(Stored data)

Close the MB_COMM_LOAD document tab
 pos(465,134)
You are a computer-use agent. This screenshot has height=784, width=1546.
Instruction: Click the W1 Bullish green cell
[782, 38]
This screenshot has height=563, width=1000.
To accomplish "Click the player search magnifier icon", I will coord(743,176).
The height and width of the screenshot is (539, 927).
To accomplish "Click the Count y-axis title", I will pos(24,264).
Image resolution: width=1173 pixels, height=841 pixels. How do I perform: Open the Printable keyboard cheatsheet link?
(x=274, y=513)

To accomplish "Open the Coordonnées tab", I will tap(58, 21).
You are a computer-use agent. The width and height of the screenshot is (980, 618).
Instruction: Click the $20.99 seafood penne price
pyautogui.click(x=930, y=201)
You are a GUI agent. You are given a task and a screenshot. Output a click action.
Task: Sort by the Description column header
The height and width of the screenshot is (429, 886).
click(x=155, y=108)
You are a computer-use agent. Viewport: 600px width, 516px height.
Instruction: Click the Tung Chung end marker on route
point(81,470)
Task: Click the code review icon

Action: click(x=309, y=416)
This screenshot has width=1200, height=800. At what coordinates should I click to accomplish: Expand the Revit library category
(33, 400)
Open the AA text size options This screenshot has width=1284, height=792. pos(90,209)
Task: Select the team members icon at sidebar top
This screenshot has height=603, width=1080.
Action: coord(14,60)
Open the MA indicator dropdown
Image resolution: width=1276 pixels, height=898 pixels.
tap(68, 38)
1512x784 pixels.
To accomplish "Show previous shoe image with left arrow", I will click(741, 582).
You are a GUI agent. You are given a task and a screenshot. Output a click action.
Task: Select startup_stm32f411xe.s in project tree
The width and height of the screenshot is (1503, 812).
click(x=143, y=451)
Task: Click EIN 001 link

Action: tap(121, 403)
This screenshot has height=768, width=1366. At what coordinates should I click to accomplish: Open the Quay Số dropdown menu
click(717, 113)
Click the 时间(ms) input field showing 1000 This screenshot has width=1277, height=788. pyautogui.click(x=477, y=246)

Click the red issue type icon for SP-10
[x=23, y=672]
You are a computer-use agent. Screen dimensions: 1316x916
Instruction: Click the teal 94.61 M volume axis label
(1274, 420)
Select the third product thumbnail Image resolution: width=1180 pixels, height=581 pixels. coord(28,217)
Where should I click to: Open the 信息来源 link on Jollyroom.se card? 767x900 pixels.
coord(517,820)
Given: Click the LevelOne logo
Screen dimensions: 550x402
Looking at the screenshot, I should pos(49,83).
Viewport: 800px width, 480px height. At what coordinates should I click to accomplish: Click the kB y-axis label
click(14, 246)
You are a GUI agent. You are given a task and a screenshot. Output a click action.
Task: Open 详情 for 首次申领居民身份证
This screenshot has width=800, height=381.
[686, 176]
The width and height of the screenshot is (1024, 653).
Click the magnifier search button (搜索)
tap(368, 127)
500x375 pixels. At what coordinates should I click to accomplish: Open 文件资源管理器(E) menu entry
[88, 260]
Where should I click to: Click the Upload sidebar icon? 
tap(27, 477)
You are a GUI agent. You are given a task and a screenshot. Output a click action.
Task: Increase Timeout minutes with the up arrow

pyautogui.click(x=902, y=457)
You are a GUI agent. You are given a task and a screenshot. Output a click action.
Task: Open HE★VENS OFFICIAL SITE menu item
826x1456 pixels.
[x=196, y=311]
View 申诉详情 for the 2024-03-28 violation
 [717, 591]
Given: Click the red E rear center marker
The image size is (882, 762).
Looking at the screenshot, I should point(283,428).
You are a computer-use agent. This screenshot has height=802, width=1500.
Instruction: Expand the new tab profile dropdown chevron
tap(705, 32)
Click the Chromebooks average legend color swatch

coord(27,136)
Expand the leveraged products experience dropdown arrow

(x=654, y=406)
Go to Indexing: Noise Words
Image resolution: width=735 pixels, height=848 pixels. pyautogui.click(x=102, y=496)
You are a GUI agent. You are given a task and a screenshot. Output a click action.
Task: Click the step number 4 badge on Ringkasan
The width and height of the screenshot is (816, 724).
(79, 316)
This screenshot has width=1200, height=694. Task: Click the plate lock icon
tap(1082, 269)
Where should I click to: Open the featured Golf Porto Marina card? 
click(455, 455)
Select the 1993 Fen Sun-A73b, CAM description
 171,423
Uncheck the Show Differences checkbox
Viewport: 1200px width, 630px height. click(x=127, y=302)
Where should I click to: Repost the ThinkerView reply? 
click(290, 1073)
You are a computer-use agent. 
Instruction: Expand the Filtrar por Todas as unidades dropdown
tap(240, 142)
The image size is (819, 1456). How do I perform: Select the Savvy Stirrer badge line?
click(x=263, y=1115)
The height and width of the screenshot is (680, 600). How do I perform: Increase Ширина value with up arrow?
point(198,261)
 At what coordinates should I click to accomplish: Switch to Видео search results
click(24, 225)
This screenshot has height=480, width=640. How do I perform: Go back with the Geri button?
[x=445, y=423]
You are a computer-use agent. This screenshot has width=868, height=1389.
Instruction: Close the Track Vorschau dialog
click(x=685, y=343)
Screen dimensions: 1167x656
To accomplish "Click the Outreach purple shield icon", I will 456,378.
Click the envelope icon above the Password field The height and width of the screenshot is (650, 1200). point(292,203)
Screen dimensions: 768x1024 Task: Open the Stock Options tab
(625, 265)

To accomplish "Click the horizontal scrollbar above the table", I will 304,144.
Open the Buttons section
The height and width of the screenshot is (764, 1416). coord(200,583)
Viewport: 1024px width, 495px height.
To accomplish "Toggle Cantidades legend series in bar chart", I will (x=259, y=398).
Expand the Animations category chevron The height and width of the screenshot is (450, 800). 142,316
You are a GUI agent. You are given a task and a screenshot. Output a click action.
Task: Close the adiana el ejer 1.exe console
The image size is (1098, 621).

= YOUR OBJECTIVE =
Please copy the lines above from the line with "The width and height of the screenshot is (1503, 812)." up to and including the line with "has height=802, width=1500.", exactly as written and with nothing else.

= RESULT =
The width and height of the screenshot is (1503, 812).
click(x=143, y=451)
Task: Click EIN 001 link

Action: tap(121, 403)
This screenshot has height=768, width=1366. At what coordinates should I click to accomplish: Open the Quay Số dropdown menu
click(717, 113)
Click the 时间(ms) input field showing 1000 This screenshot has width=1277, height=788. pyautogui.click(x=477, y=246)

Click the red issue type icon for SP-10
[x=23, y=672]
You are a computer-use agent. Screen dimensions: 1316x916
Instruction: Click the teal 94.61 M volume axis label
(1274, 420)
Select the third product thumbnail Image resolution: width=1180 pixels, height=581 pixels. coord(28,217)
Where should I click to: Open the 信息来源 link on Jollyroom.se card? 767x900 pixels.
coord(517,820)
Given: Click the LevelOne logo
Screen dimensions: 550x402
Looking at the screenshot, I should pos(49,83).
Viewport: 800px width, 480px height. At what coordinates should I click to accomplish: Click the kB y-axis label
click(14, 246)
You are a GUI agent. You are given a task and a screenshot. Output a click action.
Task: Open 详情 for 首次申领居民身份证
This screenshot has width=800, height=381.
[686, 176]
The width and height of the screenshot is (1024, 653).
Click the magnifier search button (搜索)
tap(368, 127)
500x375 pixels. At what coordinates should I click to accomplish: Open 文件资源管理器(E) menu entry
[88, 260]
Where should I click to: Click the Upload sidebar icon? 
tap(27, 477)
You are a GUI agent. You are given a task and a screenshot. Output a click action.
Task: Increase Timeout minutes with the up arrow

pyautogui.click(x=902, y=457)
You are a GUI agent. You are given a task and a screenshot. Output a click action.
Task: Open HE★VENS OFFICIAL SITE menu item
826x1456 pixels.
[x=196, y=311]
View 申诉详情 for the 2024-03-28 violation
 [717, 591]
Given: Click the red E rear center marker
The image size is (882, 762).
Looking at the screenshot, I should point(283,428).
You are a computer-use agent. This screenshot has height=802, width=1500.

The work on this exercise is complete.